Tilke: "Haben Styropormarkt für ein Jahr weggekauft"

Shanghai-Stararchitekt Hermann Tilke hat sich mit der Strecke für den China-Grand-Prix selbst ein Denkmal gesetzt

(Motorsport-Total.com) - Weil kein anderer Architekt in den letzten Jahren so viele Formel-1-Strecken entworfen hat, wird Hermann Tilke von der Presse schon als "Herr der Ringe" gefeiert. Nach Sepang, dem neuen Hockenheimring und Bahrain hat er sich nun mit dem schätzungsweise 400 Millionen Euro teuren Projekt in Shanghai ein beeindruckendes Denkmal gesetzt.

Titel-Bild zur News: Hermann Tilke

Hermann Tilke hat sich mit dem Shanghai-Projekt selbst übertroffen

Der 'Shanghai International Circuit' ist ohne jeden Zweifel die modernste Rennstrecke der Welt - schon beim Betrachten von Bildern läuft es einem kalt den Rücken hinunter. Hinter dem Mega-Projekt steckt aber nicht nur der Glamour, der heute optisch zu sehen ist, sondern in erster Linie drei Jahre harte Arbeit, logistische Herausforderungen verschiedenster Art, kulturelle und sprachliche Barrieren sowie vor allem jede Menge Geld.#w1#

40.000 Betonpfähle für einen stabilen Untergrund

Die größte Schwierigkeit beim Bau war nicht etwa das Instandsetzen des futuristisch anmutenden Flügelprofils über der Start- und Zielgerade, sondern vielmehr das Absichern des Bodens. Unter der Strecke befindet sich mehr oder weniger eine Sumpflandschaft, gegen die man mit 40.000 Betonpfählen mit 25 bis 80 Metern Länge ankämpfen musste, auf die aus Gewichtsgründen keine Beton-, sondern eine Styroporschicht aufgelegt wurde.

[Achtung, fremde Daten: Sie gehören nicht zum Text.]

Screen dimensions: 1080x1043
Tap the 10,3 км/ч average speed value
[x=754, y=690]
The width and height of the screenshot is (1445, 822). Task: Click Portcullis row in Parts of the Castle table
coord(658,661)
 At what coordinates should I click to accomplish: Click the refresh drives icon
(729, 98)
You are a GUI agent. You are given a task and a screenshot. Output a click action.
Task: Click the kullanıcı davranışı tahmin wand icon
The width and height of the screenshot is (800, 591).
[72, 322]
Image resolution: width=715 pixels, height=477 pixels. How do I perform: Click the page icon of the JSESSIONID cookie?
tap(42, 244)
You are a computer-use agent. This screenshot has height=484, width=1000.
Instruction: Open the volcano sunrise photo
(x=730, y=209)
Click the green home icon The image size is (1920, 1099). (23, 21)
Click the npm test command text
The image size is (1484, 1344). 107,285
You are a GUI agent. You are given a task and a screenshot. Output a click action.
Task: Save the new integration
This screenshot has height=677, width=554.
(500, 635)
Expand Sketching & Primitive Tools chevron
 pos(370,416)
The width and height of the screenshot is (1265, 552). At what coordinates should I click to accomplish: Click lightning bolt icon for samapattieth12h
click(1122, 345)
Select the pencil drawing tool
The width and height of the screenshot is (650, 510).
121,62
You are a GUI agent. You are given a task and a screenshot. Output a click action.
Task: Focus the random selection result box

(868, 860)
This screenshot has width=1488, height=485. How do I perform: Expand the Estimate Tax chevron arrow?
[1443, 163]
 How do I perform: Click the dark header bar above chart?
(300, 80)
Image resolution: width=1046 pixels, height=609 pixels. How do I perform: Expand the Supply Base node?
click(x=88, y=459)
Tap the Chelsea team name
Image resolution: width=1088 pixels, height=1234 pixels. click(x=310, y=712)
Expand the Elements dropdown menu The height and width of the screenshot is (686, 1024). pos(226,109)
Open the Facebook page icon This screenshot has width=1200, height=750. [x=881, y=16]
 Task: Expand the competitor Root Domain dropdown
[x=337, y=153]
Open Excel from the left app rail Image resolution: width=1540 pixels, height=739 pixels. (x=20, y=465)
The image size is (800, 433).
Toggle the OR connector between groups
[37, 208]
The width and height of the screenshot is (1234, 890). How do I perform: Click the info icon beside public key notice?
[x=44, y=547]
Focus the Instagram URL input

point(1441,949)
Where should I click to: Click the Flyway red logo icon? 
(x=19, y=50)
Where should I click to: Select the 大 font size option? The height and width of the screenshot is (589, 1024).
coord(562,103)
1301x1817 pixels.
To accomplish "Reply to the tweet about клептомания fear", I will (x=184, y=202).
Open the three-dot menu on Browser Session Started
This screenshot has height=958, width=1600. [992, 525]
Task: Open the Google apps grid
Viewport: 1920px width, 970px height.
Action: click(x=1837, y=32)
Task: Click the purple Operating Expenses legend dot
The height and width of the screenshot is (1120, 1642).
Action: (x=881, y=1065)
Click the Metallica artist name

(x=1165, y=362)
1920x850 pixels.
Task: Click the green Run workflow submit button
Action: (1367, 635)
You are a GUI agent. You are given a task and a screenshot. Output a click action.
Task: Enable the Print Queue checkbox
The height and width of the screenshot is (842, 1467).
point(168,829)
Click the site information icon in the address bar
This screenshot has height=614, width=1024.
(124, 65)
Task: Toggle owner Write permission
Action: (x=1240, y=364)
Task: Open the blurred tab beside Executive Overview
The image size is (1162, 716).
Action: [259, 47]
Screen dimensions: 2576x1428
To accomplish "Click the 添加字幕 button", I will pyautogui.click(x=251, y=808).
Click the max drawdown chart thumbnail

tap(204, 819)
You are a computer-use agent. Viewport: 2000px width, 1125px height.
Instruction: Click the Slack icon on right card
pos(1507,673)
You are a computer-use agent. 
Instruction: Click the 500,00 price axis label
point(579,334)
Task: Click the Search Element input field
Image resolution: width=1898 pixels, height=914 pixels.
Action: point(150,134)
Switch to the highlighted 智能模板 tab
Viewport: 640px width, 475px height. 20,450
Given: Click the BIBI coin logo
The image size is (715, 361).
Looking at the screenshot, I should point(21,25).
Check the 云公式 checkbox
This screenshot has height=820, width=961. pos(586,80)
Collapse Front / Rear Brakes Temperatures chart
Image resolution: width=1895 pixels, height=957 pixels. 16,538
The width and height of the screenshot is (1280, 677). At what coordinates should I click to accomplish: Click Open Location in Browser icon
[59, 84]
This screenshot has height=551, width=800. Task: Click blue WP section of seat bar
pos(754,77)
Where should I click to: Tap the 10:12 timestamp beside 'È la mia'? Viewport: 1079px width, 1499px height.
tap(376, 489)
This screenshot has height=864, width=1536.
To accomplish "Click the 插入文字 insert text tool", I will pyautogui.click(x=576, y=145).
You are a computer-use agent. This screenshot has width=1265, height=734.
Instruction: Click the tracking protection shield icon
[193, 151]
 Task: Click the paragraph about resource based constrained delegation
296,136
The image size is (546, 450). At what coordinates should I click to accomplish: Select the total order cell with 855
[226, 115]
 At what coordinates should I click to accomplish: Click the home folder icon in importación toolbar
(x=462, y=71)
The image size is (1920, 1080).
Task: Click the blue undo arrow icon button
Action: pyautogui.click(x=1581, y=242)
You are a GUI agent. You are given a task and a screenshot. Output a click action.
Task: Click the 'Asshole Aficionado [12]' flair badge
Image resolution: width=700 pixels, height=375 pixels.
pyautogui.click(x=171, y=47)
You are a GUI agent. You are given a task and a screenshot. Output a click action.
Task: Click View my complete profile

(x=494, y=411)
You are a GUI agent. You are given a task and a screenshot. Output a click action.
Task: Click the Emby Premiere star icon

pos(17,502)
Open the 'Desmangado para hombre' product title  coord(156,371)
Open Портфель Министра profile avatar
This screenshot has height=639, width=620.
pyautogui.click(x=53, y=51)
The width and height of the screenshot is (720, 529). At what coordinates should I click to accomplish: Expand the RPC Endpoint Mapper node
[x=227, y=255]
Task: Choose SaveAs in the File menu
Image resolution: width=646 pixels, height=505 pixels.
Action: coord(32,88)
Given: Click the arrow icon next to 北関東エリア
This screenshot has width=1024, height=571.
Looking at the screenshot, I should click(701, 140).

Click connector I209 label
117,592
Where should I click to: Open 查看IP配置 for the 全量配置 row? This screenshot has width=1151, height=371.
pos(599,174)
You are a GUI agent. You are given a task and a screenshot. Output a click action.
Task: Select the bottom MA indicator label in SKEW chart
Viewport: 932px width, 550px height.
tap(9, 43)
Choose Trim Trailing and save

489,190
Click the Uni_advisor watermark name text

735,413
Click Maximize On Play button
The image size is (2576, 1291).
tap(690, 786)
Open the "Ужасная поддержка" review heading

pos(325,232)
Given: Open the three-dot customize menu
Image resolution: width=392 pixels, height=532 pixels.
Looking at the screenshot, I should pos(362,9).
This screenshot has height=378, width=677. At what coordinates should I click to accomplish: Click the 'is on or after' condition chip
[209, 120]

"Zwischendurch stellte sich das Problem, woher wir weiteres Styropor erhalten", erinnerte sich Tilke im 'Motorsport-aktuell'-Interview. "Wir haben den chinesischen Markt für ein Jahr weggekauft!" Und weiter: "Die modellierte Landschaft also besteht aus Styropor, mit zwei Metern Erde drauf. Styropor wiegt nur ein Zehntel von Erde." So musste vorgegangen werden, um nicht gezwungen zu sein, die angesprochenen Betonpfähle noch tiefer abzusenken.

In der Zusammenarbeit mit den Chinesen hat es laut dem Aachener "erstaunlich wenige Probleme" gegeben: "Während der Bauzeit waren von uns ständig 20 bis 25 Mitarbeiter auf dem Areal, es entwickelte sich eine gute Beziehung. Gemäß der chinesischen Tradition ging man zusammen Essen und Trinken. Inzwischen reden die Chinesen einige Brocken Deutsch und unsere Leute ein wenig Chinesisch."

Kulturelle Barrieren waren schnell überwunden

Tilke erklärte außerdem, es habe anfangs oftmals Meetings gegeben, in denen die Chinesen laut wurden, aber "nach einiger Zeit merkt man, es wird einfach sehr lebhaft diskutiert. Die Chinesen wirken überaus emotional, aber das ist ihre Mentalität. Am Ende einer solchen Sitzung geht man ein Bier trinken und alles ist in Ordnung." Prinzipiell habe die Zusammenarbeit der beiden Teams in Aachen und Shanghai aber zufrieden stellend funktioniert.

Der erste Kontakt mit den Verantwortlichen aus China verlief dafür umso reibungsloser: "Wir glaubten, die eine oder andere Idee würde gewiss dem Rotstift zum Opfer fallen", so Tilke über die Präsentation des ersten Entwurfs in Shanghai. "Wir stellten die Pläne dem Oberbürgermeister vor, dann passierte etwas bei solchen Projekten Ungewöhnliches. Er sagte: 'So machen wir das.'" Anschließend begann die Suche nach einem Grundstück, in die der Architekt ebenfalls eingebunden wurde.

Wenn am kommenden Sonntag erstmals die Formel 1 in China gastiert, werden 170.000 Besucher erwartet - das größte Zuschaueraufkommen bei einem Grand Prix in dieser Saison. Tilke: "Gezwungenermaßen gibt das ein Verkehrsproblem. Das meine ich nicht abschätzig, sondern objektiv." Mit einem unterirdischen Bahnhof direkt an der Strecke, der 2006 in Betrieb genommen werden soll, will man dies aber in den Griff bekommen.